What is CLIA?
The Clinical Laboratory Improvement Amendments of 1988 (CLIA) law specified that laboratory requirements be based on the complexity of the test performed and established provisions for categorizing a test as waived.

Tests may be waived from regulatory oversight if they meet certain requirements established by the statute. On February 28, 1992, regulations were published to implement CLIA. In the regulations, "waived" tests were defined as simple laboratory examinations and procedures that are cleared by the FDA for home use, employ methodologies that are so simple and accurate that mistakes are unlikely and negligible; or pose no reasonable risk of harm to the patient if performed incorrectly.

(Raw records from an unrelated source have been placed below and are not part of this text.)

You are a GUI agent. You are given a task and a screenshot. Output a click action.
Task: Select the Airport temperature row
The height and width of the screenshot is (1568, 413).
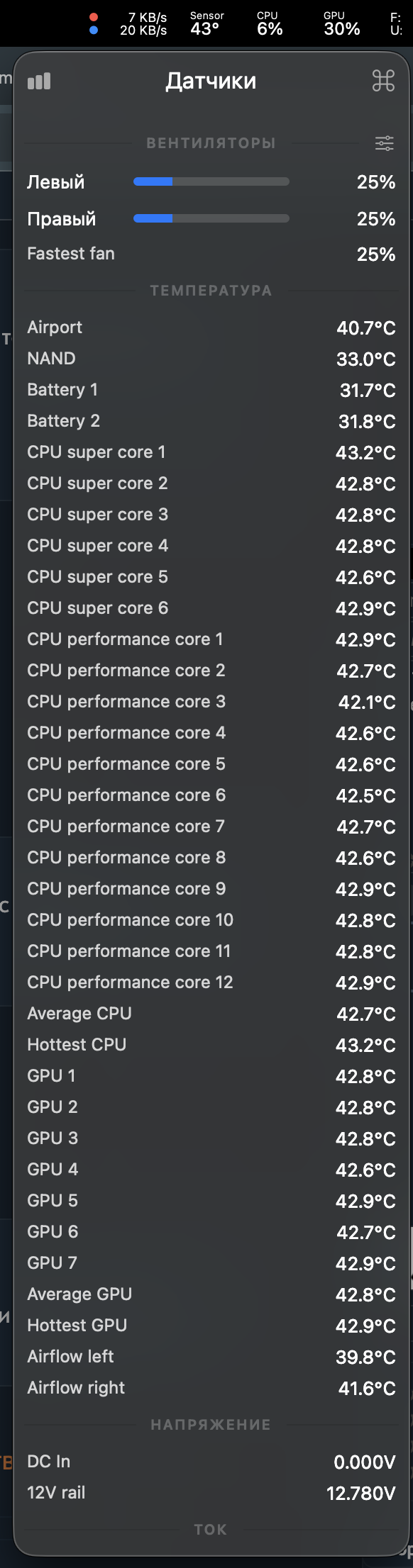click(x=211, y=327)
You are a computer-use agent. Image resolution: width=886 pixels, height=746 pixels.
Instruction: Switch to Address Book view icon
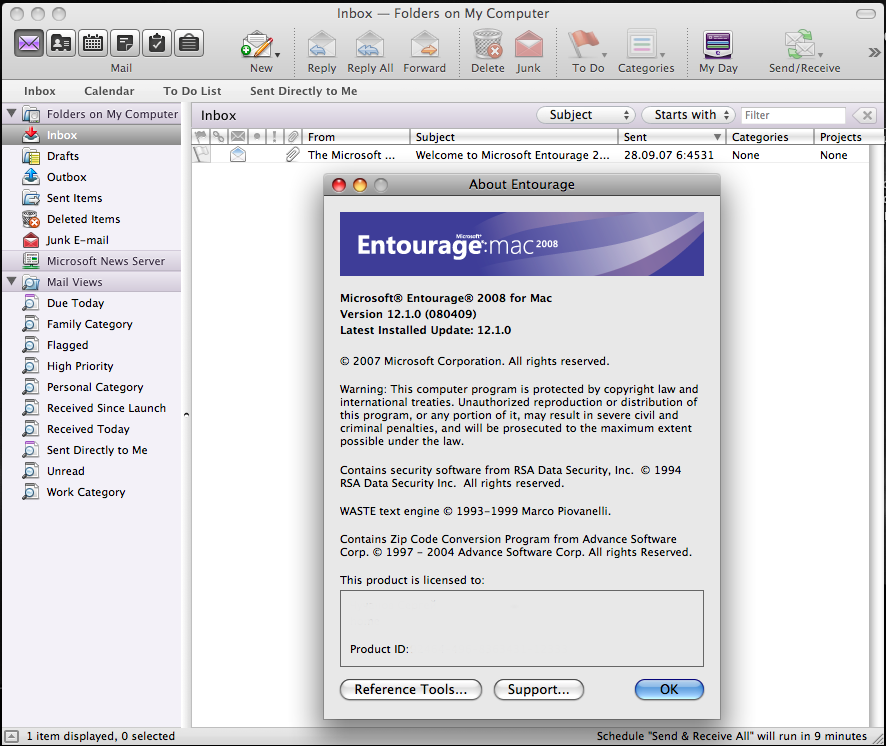coord(61,43)
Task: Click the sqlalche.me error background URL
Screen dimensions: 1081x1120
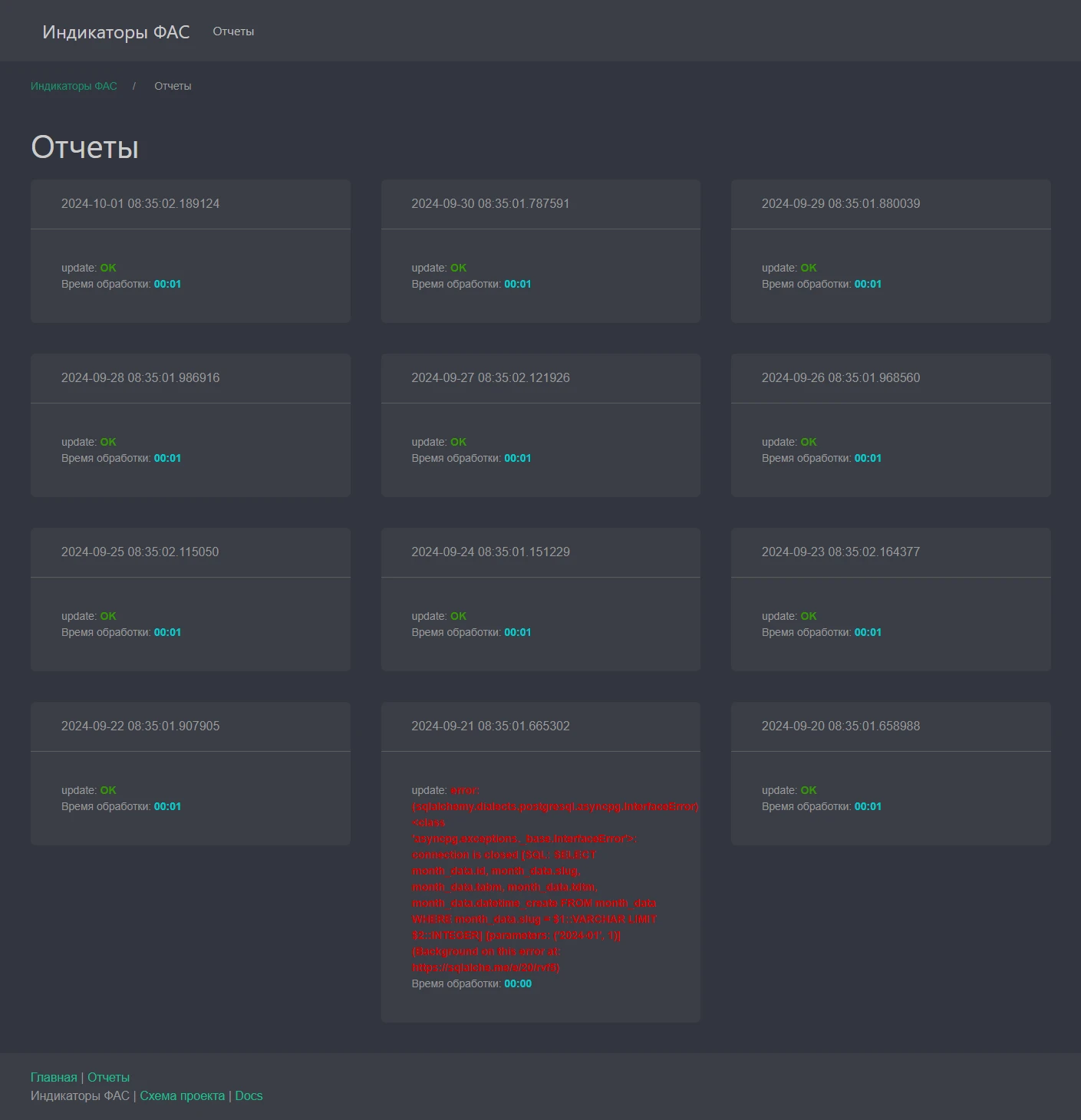Action: point(486,967)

Should I use a CLIA Waived Test?
CLIA regulations do not apply to Workplace or Correctional (eg. courts, probation, prisons, and jails) related testing programs. CLIA requirements do apply to entities that perform test on ..."materials derived from the human body for the purpose of providing information for diagnosis, prevention or treatment of any disease or impairment of, or the assessment of the health of, human beings" to meet certain Federal requirements. If any entity performs tests for these purposes, it is considered under CLIA to be a laboratory and must register with the CLIA program. If you fall under CLIA's requirements, the advantage of using a "CLIA waived" test is that this "waives" you from having to comply with a long list of laboratory requirements (such as quality control, training, etc.)